What you will do: Reading the records below, how many lines contain "indicator"? Respond with a number and nothing else.

Material for the task:
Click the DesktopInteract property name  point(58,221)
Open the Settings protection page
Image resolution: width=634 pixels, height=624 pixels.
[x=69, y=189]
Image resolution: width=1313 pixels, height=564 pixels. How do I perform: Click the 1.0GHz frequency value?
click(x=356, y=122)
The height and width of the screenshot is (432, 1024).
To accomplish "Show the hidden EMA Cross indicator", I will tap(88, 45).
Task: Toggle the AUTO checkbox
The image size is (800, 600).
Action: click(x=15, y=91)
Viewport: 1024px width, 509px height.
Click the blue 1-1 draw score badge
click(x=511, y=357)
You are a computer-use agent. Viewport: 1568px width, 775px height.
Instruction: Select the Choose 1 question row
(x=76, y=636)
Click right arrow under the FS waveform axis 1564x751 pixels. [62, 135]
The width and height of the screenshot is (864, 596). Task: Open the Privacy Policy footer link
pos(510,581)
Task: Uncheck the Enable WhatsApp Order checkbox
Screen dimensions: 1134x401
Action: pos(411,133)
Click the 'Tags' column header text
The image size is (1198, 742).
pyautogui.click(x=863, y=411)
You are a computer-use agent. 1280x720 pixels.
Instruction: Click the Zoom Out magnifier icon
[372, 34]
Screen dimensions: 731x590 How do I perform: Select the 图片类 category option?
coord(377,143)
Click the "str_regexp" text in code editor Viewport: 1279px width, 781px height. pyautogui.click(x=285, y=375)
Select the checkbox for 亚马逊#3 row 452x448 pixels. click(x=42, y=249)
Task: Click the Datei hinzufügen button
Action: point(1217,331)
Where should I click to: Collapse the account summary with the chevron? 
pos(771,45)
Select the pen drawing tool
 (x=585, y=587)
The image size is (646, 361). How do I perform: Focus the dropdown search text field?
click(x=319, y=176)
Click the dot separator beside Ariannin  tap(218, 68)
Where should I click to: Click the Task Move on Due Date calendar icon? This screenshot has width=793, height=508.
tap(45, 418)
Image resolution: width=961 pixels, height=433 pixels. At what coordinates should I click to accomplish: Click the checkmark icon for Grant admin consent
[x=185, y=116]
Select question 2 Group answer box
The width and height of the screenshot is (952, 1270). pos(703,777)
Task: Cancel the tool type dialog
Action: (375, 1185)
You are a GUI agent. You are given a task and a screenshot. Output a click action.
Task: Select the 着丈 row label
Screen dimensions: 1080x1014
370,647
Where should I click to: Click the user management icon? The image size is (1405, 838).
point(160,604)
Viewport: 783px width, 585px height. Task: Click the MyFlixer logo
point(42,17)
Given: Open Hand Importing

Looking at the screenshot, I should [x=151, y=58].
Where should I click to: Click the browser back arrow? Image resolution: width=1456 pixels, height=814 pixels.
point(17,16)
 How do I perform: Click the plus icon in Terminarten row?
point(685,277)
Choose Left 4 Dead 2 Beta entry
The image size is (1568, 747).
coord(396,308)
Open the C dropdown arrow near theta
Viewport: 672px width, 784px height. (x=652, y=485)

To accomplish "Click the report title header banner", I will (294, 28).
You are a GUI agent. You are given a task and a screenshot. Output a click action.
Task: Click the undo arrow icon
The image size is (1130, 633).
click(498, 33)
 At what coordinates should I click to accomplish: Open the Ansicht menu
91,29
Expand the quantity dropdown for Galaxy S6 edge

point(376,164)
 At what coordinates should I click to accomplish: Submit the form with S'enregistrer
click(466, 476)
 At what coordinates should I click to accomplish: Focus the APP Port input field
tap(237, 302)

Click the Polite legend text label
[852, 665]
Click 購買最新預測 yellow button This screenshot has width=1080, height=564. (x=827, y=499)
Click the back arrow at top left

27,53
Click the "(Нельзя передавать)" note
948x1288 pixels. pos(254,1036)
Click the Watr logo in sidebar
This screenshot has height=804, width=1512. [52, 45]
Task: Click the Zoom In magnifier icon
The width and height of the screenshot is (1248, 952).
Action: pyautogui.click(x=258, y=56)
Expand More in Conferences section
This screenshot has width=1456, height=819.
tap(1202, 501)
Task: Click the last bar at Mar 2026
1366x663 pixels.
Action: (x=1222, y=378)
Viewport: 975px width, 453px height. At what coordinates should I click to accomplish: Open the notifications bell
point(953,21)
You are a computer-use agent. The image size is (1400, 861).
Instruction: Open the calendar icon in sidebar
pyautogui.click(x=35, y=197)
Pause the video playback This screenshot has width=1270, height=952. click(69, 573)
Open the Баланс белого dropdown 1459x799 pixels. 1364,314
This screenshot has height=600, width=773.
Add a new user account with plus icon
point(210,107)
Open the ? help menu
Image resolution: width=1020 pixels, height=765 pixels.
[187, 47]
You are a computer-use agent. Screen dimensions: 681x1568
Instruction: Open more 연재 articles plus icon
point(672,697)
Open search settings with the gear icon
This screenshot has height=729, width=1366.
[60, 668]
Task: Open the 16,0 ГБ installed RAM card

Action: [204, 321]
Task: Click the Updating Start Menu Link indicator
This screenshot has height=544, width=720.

Exercise solution: 2